Print exactly the lines from the one containing "You are a computer-use" through the last line of the entries below; the pictures stay out of the copy.

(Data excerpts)
=== Section Start ===

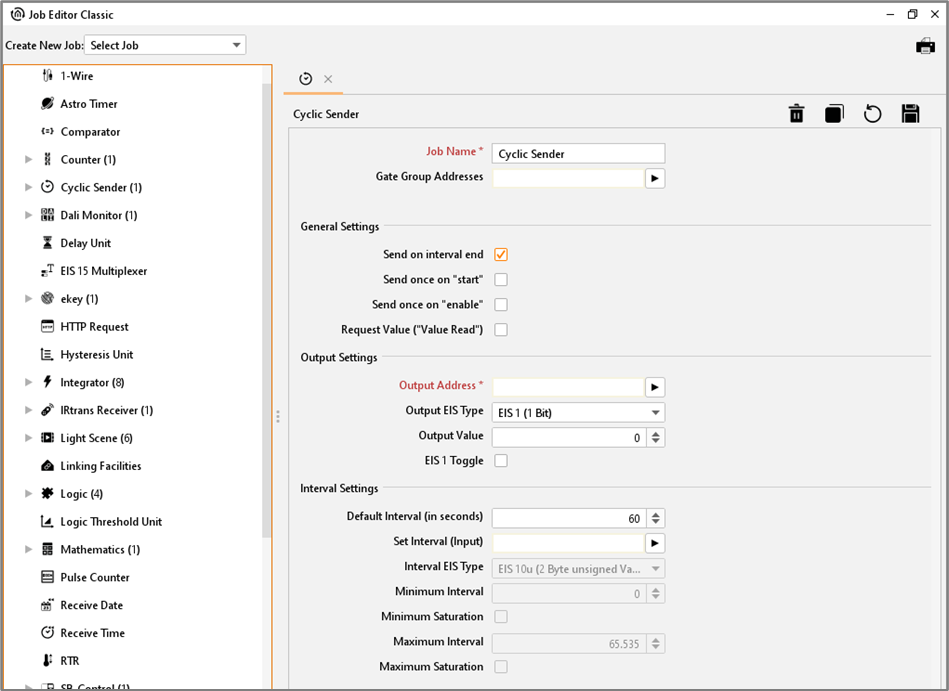Image resolution: width=949 pixels, height=691 pixels.
Task: Click the Job Name input field
Action: [x=578, y=154]
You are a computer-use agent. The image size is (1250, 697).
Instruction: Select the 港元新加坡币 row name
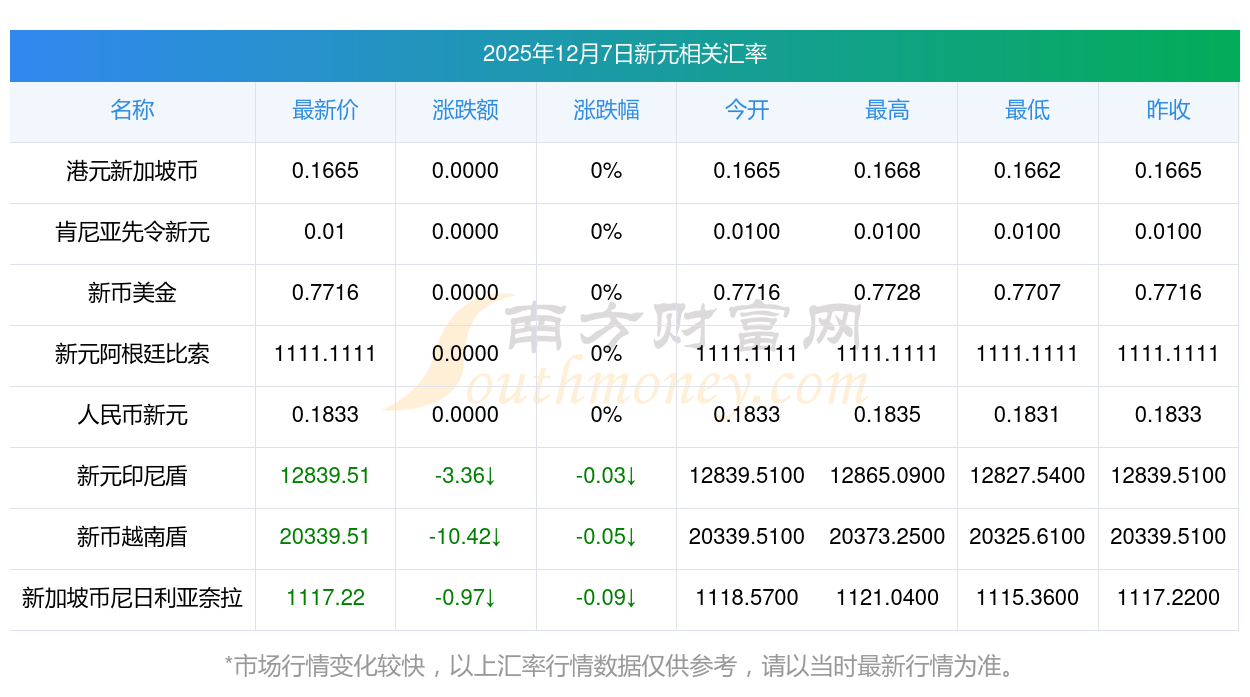(x=132, y=171)
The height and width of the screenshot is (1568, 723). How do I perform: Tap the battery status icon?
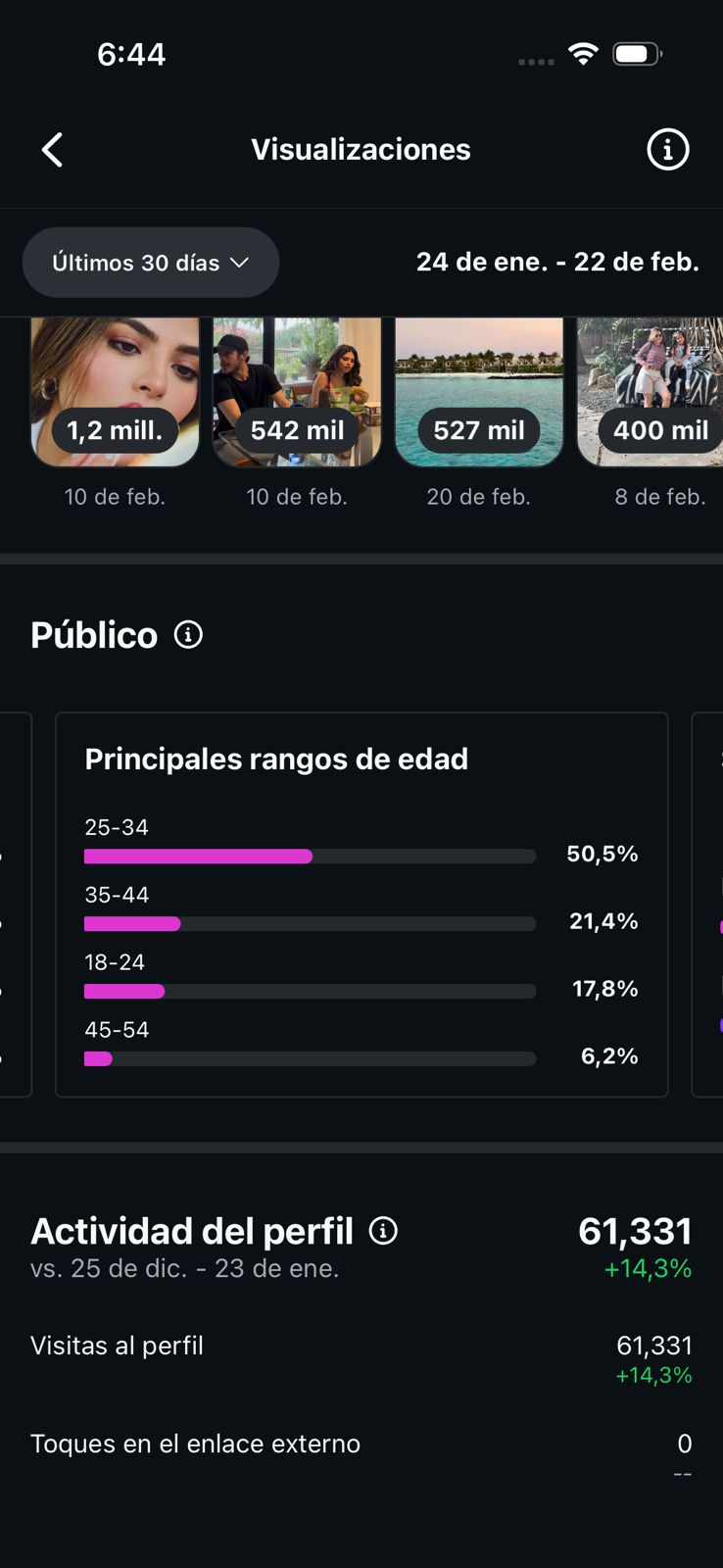(636, 54)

=== Section End ===

§ Answer box:
You are a computer-use agent. The image size is (1250, 697).
Instruction: Select the 港元新加坡币 row name
(x=132, y=171)
The height and width of the screenshot is (1568, 723). How do I perform: Tap the battery status icon?
(636, 54)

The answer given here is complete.